TORONTO – L’Association canadienne des libertés civiles a été autorisée à intervenir devant la Cour suprême du Canada dans l’affaire Pepa c. Canada (ministre de la Citoyenneté et de l’Immigration).

Cette affaire porte sur la question de savoir si le droit de recours du titulaire d’un visa de résident permanent s’éteint lorsqu’un retard administratif indépendant de la volonté du titulaire du visa entraîne l’expiration de son visa.

Dans cette affaire, la Section d’appel de l’immigration a estimé que le titulaire d’un visa de résident permanent n’avait pas le droit de faire appel d’une mesure d’exclusion parce qu’au moment où la mesure d’exclusion a été prise, le visa avait expiré et le demandeur n’était plus titulaire d’un visa.

L’ACLC intervient dans cette affaire auprès de la Cour suprême du Canada afin de garantir un accès significatif à un droit d’appel statutaire dans les décisions juridictionnelles.
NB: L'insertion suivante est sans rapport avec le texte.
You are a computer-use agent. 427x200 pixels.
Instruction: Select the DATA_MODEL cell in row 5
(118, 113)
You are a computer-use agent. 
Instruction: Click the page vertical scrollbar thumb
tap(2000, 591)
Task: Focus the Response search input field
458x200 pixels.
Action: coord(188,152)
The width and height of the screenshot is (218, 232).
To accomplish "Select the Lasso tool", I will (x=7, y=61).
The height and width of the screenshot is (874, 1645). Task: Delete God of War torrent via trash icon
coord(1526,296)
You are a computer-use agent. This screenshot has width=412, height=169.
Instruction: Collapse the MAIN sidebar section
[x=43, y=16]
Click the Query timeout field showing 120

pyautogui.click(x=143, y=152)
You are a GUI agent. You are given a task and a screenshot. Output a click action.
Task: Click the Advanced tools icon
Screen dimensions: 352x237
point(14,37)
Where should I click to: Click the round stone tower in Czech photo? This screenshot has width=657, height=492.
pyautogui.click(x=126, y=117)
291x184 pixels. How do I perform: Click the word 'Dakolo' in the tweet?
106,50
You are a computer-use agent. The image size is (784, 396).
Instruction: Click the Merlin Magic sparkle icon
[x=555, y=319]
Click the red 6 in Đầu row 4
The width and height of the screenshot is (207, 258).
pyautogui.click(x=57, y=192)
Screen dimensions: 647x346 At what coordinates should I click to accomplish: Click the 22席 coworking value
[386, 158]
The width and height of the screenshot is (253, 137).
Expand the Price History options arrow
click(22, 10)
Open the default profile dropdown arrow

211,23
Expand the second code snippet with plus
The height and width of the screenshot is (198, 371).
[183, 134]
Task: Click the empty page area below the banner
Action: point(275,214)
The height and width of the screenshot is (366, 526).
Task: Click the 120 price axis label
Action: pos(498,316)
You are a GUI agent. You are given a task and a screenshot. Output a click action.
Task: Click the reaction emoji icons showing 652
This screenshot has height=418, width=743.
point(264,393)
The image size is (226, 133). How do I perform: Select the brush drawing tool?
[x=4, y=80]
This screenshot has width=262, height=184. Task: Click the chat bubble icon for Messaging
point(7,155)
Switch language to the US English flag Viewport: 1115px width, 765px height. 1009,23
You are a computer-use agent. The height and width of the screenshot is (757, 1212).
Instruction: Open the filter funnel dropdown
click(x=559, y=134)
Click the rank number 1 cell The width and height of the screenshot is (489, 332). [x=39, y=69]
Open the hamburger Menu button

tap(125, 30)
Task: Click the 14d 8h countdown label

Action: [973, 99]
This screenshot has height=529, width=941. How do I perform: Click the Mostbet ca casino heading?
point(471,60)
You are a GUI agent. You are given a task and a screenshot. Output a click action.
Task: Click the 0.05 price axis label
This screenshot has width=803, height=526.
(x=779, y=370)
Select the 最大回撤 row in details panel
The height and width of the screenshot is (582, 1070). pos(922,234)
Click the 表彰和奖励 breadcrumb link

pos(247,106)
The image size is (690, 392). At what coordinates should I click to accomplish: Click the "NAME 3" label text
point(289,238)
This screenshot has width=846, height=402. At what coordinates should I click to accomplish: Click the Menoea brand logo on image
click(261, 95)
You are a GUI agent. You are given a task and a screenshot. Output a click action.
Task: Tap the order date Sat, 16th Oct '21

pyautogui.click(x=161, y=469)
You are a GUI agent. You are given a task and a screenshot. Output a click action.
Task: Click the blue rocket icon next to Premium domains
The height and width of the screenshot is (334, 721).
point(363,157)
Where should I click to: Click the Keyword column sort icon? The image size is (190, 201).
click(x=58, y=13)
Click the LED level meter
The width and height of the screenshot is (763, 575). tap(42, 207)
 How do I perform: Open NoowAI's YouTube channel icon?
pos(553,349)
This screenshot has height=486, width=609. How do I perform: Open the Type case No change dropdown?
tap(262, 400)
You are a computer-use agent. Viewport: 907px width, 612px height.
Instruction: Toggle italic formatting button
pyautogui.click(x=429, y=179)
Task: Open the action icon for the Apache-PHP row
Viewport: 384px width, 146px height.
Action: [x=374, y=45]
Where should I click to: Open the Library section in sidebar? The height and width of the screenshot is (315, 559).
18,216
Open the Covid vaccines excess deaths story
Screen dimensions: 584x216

L’ACLC soutient que les droits d’appel prévus par la loi doivent être interprétés conformément aux principes fondamentaux de l’État de droit et de l’équité procédurale.

L’ACLC est reconnaissante d’être représentée pro bono dans cette intervention par Nadia Effendi et Teagan Markin de BLG LLP.

À propos de l'Association canadienne des libertés civiles

L’ACLC est une organisation indépendante à but non lucratif qui compte des sympathisants dans tout le pays. Fondée en 1964, l’ACLC est une organisation nationale de défense des droits de l’homme qui s’engage à défendre les droits, la dignité, la sécurité et les libertés de toutes les personnes au Canada.